### GIVEN INSTRUCTION
Extract the lines of the rows below, from the line containing "The height and" through the end of the rows, inclusive, and repeat them word for word. Leave the pictures out of your answer.

### Collected data
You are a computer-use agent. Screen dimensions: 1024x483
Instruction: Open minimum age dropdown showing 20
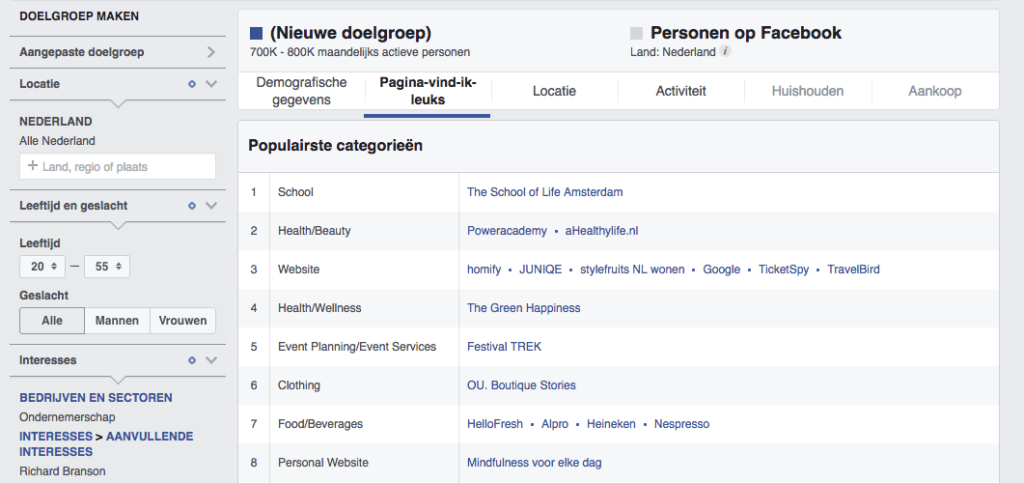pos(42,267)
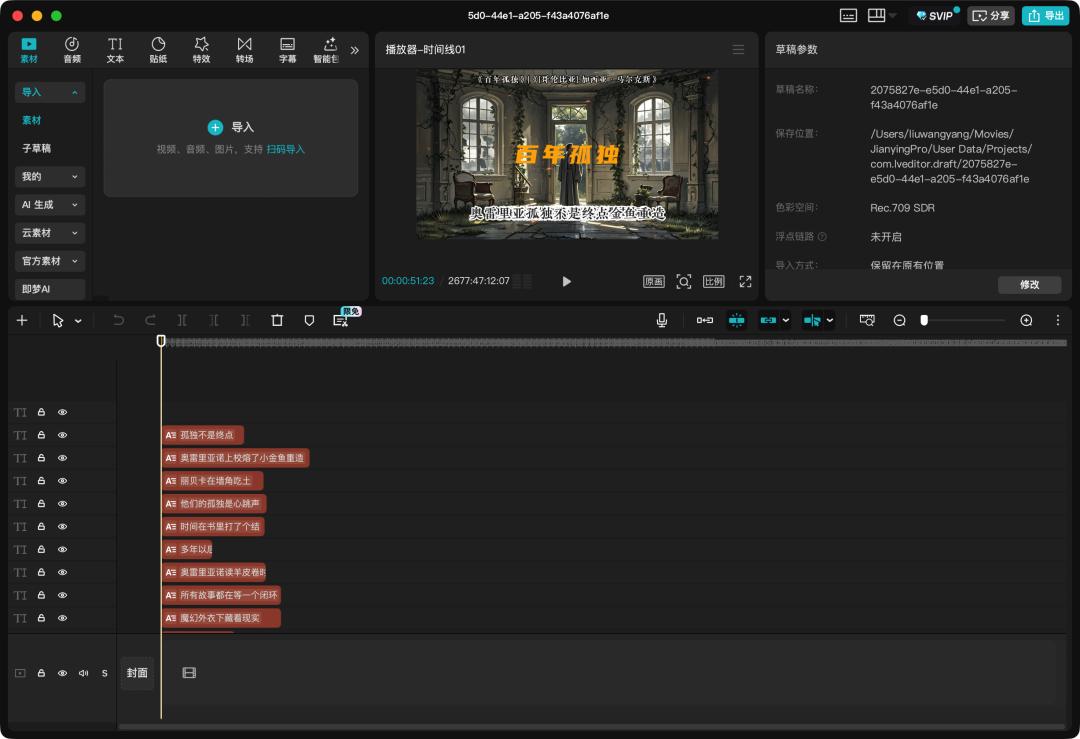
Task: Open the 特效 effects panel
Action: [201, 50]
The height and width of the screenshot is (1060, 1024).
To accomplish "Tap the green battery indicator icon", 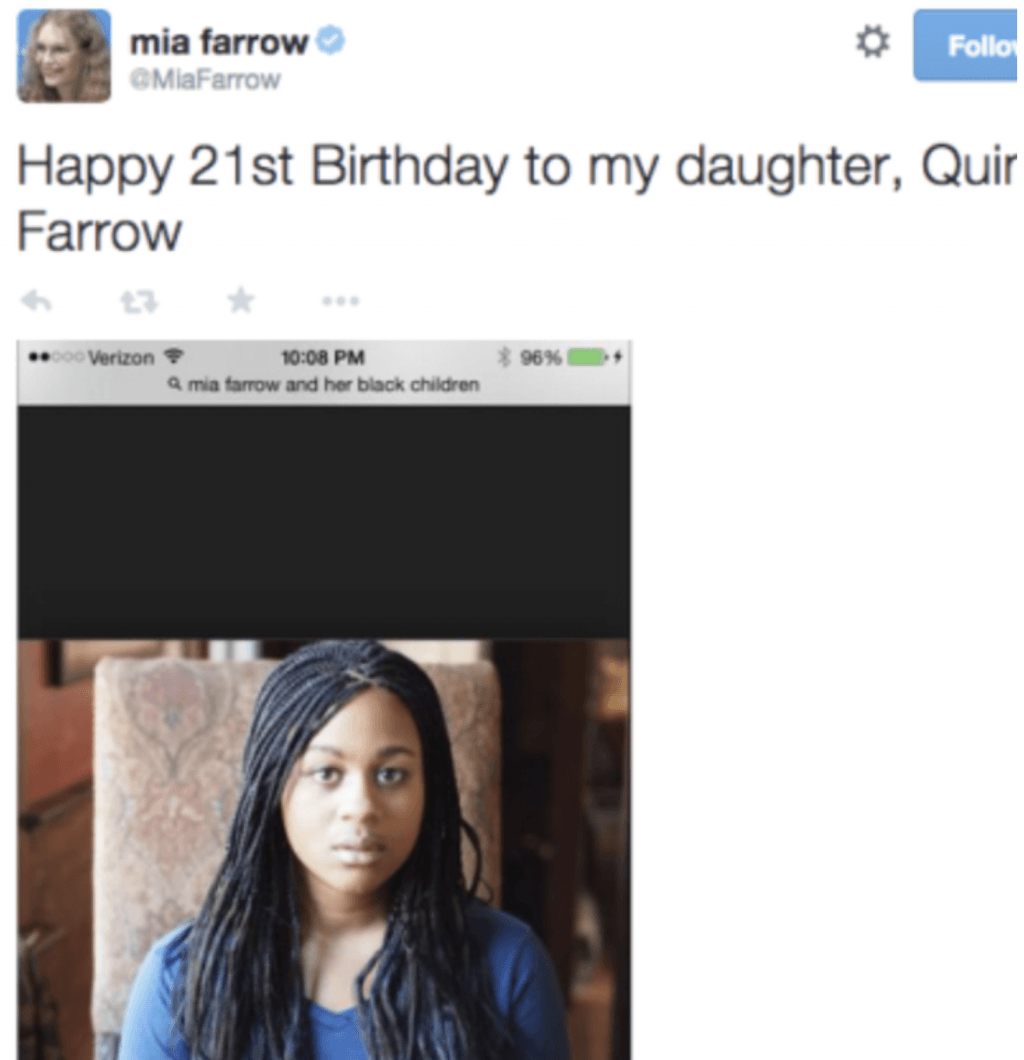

### THE RESULT
The height and width of the screenshot is (1060, 1024).
To accomplish "Tap the green battery indicator icon", 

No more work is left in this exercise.